PROBLEM DETAILS =>
Within the records below is a range that opens at the line with "Task: Open the" and closes at the line with "Screen dimensions: 2576x1448". Return that range word for word, both ends included, and only that range.

RECORD SET =>
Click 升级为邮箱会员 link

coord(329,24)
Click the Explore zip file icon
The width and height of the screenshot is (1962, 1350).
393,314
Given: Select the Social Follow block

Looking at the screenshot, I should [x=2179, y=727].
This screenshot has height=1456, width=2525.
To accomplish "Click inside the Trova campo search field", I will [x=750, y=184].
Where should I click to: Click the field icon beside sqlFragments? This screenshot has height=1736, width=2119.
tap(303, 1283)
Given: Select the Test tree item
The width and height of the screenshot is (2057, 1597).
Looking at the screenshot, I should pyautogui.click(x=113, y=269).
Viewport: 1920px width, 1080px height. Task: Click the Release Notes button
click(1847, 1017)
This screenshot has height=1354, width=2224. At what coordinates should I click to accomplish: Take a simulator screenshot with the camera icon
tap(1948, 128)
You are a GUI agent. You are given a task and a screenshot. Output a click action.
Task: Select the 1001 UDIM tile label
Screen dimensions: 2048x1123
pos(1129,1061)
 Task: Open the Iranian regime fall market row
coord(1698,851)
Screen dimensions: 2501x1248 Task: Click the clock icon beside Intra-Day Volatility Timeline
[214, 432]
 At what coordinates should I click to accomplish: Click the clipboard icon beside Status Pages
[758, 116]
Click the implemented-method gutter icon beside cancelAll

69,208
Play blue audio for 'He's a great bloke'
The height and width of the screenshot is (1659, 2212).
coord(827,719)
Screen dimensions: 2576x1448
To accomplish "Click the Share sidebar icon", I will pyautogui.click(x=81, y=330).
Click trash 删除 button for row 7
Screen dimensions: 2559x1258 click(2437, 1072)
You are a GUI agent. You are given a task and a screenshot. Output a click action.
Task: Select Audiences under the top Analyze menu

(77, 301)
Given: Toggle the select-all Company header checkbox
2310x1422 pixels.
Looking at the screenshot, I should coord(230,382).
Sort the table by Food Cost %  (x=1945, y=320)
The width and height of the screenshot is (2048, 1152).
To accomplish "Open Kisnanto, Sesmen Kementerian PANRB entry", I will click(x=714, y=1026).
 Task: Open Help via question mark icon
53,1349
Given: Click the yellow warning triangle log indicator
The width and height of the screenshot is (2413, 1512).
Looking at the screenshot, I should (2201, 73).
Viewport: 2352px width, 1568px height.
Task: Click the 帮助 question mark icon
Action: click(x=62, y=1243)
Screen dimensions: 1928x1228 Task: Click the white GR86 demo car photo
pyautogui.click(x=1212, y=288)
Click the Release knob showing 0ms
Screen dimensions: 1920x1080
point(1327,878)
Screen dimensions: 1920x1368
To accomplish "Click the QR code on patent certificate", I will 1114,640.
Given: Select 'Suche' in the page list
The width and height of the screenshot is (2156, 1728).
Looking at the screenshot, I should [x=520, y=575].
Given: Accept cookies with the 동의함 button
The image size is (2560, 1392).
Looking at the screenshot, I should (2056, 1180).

SOLUTION FOR THIS TASK =>
 Task: Open the Iranian regime fall market row
coord(1698,851)
Screen dimensions: 2501x1248 Task: Click the clock icon beside Intra-Day Volatility Timeline
[214, 432]
 At what coordinates should I click to accomplish: Click the clipboard icon beside Status Pages
[758, 116]
Click the implemented-method gutter icon beside cancelAll

69,208
Play blue audio for 'He's a great bloke'
The height and width of the screenshot is (1659, 2212).
coord(827,719)
Screen dimensions: 2576x1448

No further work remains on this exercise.